Living in this landlocked, useless state, I am often allotted a large amount of time to reminisce about my previous residences in far grander places. When I was about eight years old my father was enlisted in the Navy and we were all stationed in Anacortes, Washington, a city near the San Juan and Orcas Islands in Puget Sound. We lived not far from several piers and docks, which allowed my father and me to discover several interesting hobbies, one of which was shrimping. The salt air and abundance of fresh, locally-caught salmon and crustaceans instilled a lifelong love for seafood in me, and when my father and I found a way to get free seafood, I assumed I had died and gone to fish heaven, if God would allow such a place to exist.

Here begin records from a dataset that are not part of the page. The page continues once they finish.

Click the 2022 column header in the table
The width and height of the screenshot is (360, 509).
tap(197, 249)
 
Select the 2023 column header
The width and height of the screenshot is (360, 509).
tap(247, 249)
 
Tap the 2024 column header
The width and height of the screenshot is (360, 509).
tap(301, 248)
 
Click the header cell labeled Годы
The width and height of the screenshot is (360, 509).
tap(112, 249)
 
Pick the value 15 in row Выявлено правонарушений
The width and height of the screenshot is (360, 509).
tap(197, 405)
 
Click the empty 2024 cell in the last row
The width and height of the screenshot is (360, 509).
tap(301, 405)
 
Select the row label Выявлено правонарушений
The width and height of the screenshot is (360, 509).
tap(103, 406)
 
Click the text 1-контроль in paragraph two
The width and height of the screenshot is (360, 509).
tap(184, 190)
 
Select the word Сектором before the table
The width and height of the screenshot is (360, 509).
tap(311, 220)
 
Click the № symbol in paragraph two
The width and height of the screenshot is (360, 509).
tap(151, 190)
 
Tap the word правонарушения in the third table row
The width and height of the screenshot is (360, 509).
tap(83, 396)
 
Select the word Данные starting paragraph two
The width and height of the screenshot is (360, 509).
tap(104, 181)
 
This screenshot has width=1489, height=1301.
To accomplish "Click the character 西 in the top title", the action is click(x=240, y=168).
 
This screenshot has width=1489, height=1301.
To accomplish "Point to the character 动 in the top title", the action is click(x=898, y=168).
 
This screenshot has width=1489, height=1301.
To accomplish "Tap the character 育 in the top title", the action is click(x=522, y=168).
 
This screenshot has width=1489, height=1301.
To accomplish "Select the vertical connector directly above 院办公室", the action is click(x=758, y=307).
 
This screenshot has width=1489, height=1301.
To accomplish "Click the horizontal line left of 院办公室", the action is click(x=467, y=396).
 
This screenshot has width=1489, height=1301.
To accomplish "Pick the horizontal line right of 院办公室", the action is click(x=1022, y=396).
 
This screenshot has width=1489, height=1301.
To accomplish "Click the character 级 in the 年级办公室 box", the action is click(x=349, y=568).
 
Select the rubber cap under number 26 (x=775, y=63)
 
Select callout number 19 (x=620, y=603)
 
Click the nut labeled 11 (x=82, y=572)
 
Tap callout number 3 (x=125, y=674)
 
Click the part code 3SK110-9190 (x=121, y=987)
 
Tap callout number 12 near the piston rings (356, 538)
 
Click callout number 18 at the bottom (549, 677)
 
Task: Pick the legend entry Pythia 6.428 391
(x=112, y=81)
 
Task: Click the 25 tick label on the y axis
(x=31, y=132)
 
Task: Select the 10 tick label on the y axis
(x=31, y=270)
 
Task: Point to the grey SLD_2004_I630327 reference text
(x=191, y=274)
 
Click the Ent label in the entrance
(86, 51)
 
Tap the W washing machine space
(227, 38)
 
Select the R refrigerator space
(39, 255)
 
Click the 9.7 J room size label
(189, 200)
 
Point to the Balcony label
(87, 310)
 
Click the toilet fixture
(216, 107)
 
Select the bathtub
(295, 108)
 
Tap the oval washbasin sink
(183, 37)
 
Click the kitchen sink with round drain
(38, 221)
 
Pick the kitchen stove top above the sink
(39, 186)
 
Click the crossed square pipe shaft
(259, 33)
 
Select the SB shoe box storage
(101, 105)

One day while we were walking along the wharfs to see what the fishermen had caught that day, a grizzled, portly man stinking of fish pulled up a curious looking contraption attached to a rope from below the pier, full of plump shrimp. Next to him was a bucket brimming with the same type of shrimp. As we got closer I realized what the astute fisherman had done to catch these delectable sea-treats. He was using an empty, one gallon milk jug. He cut a large hole in the top of the container, but was careful not to cut too close to the handle because that was where the rope was to be attached. He then cut numerous slits around the entire container, small enough that the shrimp could not escape. We were told that under the particular pier we were standing on was a common feeding ground for the shrimp. The trick was to lower the trap right next to the pier piling, which was where the shrimp congregated. The hole in the top of the milk jug allowed the shrimp to swim into the container to, but as you pulled the trap up from underneath the water, the holes allowed the water to leave, but not the shrimp. It was simple, inexpensive and quite ingenious. The only missing piece was the bait. What would possible tantalize shrimp enough to swim into a milk jug? As I asked the question, the fisherman seized me with his filthy, rough hands and pulled me close to his parched, cracked lips. I could smell his foul breath laced with rum and jerky. In a spit-filled hiss I received my answer. Canned cat food. I looked at him with bewildered eyes as a maniacal laugh erupted from his sunburned face.

My father and I speedily left the pier, not only to get away from the lunatic, but to also go home to make the shrimp trap and try it for ourselves. We took a trip to the pier the next day and sure enough the trap worked. The canned cat food proved to be irresistible and the cat was eager to give up her canned dinner in exchange for fresh shrimp.